I love how the body always surprises me. I love the discipline of the practice. I love how even the worst day in the yoga room is better than just about any piece of chocolate I can imagine. This coming from a life long choc-o-holic who works for a candy company!

I have been blessed with the love and support of many gifted and generous teachers at my studio. And I greedily soak up all they have to offer. From K,who has taught me to hold it longer than I really want to, and that it doesn't always have to be a struggle. From V, that my practice will be a life long journey, and to accept my body where it is today without judgment; from J, the power of the Now; from L, the Yumminess of it all. From, R, the power of stillness and that it is only energy shifting, From BV, Tough Love, Baby, and it's all there in the Dialogue. From D, my first teacher, with her gentle way and loving spirit, the power of Gratitude in our lives, you just can't be in a bad mood after one of her classes. From B, always learn technique, how to guide my breath into different parts of the body (still gotta work on that one) and that you can have a twisted sense of humor and still be a great yoga teacher!
And so, inspired by those who so generously gave of themselves to teach me, I feel compelled to carry it forward. Not that I am anyone special, with any great wisdom to impart. Just the opposite, I just a regular person, putting one foot in front of the other, day by day, who has benefited tremendously from my Bikram Yoga practice. A testament to the line, "If I can do it ANYBODY can do it", Let's just hope Bishnu Ghosh really knew what he was talking about when he said, "You are never too old to start all over again."

This teacher training will test me to the core on so many levels that I know of (physical, mental, spiritual) and probably many, many more that I have not even ventured to think about yet.
Since my first class two years ago, I have completed more than 650 classes,and I have just completed 75 days of /Bikram in a row, trying to do doubles on Fridays, Saturdays, and Sundays, trying to get ready for what is to come. Not near enough probably to prepare me for this training, but it will just have to be because time is almost here........
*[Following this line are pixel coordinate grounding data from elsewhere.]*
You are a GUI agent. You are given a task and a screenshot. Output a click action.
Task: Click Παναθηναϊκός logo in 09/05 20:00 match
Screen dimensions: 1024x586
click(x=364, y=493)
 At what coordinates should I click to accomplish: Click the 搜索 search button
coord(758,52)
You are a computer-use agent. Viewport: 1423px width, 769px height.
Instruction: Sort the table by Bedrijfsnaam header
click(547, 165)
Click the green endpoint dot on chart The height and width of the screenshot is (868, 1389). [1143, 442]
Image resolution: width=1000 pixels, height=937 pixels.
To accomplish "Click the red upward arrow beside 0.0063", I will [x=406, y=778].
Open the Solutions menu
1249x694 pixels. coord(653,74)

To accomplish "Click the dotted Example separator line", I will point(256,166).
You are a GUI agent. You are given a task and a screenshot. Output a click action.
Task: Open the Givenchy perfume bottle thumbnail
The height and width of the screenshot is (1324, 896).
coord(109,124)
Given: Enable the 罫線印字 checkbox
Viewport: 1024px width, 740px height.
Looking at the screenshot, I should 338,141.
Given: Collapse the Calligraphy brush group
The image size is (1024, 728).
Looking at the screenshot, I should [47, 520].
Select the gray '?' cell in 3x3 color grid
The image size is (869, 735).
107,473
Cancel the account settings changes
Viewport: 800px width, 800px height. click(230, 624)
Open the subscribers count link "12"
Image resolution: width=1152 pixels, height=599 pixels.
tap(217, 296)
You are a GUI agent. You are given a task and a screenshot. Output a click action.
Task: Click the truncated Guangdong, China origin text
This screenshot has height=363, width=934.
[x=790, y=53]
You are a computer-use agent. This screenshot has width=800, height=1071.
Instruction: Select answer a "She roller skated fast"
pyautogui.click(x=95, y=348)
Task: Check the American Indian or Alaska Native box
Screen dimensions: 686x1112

Blog day 1 -- 21 days to Vegas, Baby!


First, I need to thank, Rob, for the patience he provided to set this up for me. I am slightly challenged by technology, but many of my yoga friends asked that I write this blog of my experience during the 9 weeks of Bikram Teacher Training (coming up WAY TOO SOON in Las Vegas).
My name is Liz. A fifty something Bikram student in San Mateo, California. I have been practicing Bikram yoga for two years. I decided to "take the plunge" and attend teacher training in Las Vegas this Spring. What sounded like a very romantic and noble undertaking in the beginning, will soon become a reality, and I am scared SH*TLESS! What on earth was I ever thinking? How did I think I could DO this. Well, I am committed now (or should I say I SHOULD be committed now?), the money's been paid, the time taken off work, the route has been charted in my GPS! I should be excited, but I am just very anxious.
In the coming days, I will write a bit more about what Bikram Yoga means to me, why I want to give back through teaching, and what I am doing (and NOT BEEN DOING -- /AKA, procrastinating) to get ready for my voyage.